Want to check with 2:5 by adding 1 to both (3:6) versus scaling by 3 (6:15)?
I like to think of a ratio as the fraction syrup/water: scaling by k keeps ks/kw = s/w (so 2k:5k tastes the same), but adding the same a gives (2+a)/(5+a) ≠ 2/5 unless a=0 or the parts were equal, so it drifts toward 1:1; quick rule: only multiply/divide both parts-or add in the same proportion as the ratio (e.g., +2t and +5t)-to preserve it. Does picturing this as moving along a line through the origin (scaling) versus shifting off the line (adding) make it click, or would a kitchen example help more?
I picture ratios like flavors at a potion party: 2 cups syrup, 5 cups water. If you “scale up” by multiplying both by, say, 3, you’re just photocopying the same taste-now it’s 6 syrup to 15 water, which is the same sweetness costume, just more of it. But adding the same scoop to each is like tossing the same pebble into a teacup and a bathtub: the splash is a much bigger deal in the smaller pool. From 2 to 3 is a 50% bump for syrup, while 5 to 6 is only a 20% bump for water, so the syrup takes a bigger share of each sip and the drink tilts sweeter. Algebra-wise, I think (a + k)/(b + k) only equals a/b in the “rare” cases-definitely when k = 0, and maybe also when k is some common multiple of a and b? I’m a bit wobbly on that part, but it feels like the extra is “evenly absorbed” then.
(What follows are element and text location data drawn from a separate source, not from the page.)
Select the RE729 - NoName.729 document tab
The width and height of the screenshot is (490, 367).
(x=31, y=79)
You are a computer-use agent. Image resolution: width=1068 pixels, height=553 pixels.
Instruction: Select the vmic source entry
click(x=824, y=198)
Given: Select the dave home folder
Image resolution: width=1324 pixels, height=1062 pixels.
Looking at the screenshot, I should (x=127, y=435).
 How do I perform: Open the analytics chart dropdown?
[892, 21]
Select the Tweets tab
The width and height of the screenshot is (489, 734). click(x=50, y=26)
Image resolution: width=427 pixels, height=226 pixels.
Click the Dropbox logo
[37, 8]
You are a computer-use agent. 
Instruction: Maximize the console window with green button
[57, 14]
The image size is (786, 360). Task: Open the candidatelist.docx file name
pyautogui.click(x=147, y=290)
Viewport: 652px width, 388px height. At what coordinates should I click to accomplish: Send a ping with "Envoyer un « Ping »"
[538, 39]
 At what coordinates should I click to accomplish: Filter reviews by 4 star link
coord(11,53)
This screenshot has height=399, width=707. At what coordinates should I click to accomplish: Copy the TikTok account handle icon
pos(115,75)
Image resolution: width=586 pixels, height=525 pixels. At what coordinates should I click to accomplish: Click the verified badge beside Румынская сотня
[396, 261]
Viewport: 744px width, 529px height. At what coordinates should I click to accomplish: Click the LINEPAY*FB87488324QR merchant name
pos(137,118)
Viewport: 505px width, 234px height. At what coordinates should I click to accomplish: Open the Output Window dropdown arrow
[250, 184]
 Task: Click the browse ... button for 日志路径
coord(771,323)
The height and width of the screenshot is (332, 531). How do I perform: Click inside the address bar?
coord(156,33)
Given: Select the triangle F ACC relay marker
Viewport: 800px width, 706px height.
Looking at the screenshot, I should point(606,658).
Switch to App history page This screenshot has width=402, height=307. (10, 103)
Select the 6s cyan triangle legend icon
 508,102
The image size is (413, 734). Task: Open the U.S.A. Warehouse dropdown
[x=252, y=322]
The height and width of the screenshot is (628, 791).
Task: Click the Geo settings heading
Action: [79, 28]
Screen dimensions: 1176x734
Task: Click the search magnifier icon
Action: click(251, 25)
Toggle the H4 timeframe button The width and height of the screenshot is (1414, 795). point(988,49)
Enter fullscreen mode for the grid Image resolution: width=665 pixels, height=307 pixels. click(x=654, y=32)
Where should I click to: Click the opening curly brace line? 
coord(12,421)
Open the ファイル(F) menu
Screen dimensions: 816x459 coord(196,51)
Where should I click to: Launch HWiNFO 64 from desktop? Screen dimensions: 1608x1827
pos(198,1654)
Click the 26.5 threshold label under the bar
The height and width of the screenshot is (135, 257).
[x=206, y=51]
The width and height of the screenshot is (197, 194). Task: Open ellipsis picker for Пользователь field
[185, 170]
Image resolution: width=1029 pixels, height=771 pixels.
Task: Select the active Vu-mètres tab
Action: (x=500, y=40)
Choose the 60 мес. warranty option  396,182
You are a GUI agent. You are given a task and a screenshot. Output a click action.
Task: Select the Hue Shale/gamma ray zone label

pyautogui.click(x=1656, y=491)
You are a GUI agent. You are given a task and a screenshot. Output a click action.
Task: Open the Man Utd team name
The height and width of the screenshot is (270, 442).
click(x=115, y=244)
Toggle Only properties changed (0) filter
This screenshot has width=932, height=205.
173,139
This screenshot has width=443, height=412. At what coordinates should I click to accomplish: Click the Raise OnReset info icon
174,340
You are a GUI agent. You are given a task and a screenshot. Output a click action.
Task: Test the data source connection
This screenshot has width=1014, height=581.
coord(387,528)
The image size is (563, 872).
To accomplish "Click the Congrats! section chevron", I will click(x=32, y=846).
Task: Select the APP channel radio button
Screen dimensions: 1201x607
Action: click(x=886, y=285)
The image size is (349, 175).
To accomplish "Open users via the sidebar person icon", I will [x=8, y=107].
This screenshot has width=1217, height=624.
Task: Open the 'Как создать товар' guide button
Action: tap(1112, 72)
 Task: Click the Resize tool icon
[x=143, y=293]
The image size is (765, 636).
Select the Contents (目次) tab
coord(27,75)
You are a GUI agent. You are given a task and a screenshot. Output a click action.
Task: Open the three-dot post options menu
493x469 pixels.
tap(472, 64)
My quick-and-dirty test: multiplying or dividing both parts by the same number (or the same percentage) keeps the ratio’s character; you’re just zooming in or out. Adding or subtracting the same absolute amount usually shifts the balance-unless you started with a 1:1 mix, since adding equal amounts to equal piles stays 1:1. I think it also stays the same if you add the same whole-number chunk that both parts “share nicely” (like a common multiple), though I’m not 100% sure. So if a problem says the ratio stays the same, I’d reach first for “scale both sides” operations; equal add/subtract is the move that most likely nudges the taste off-center.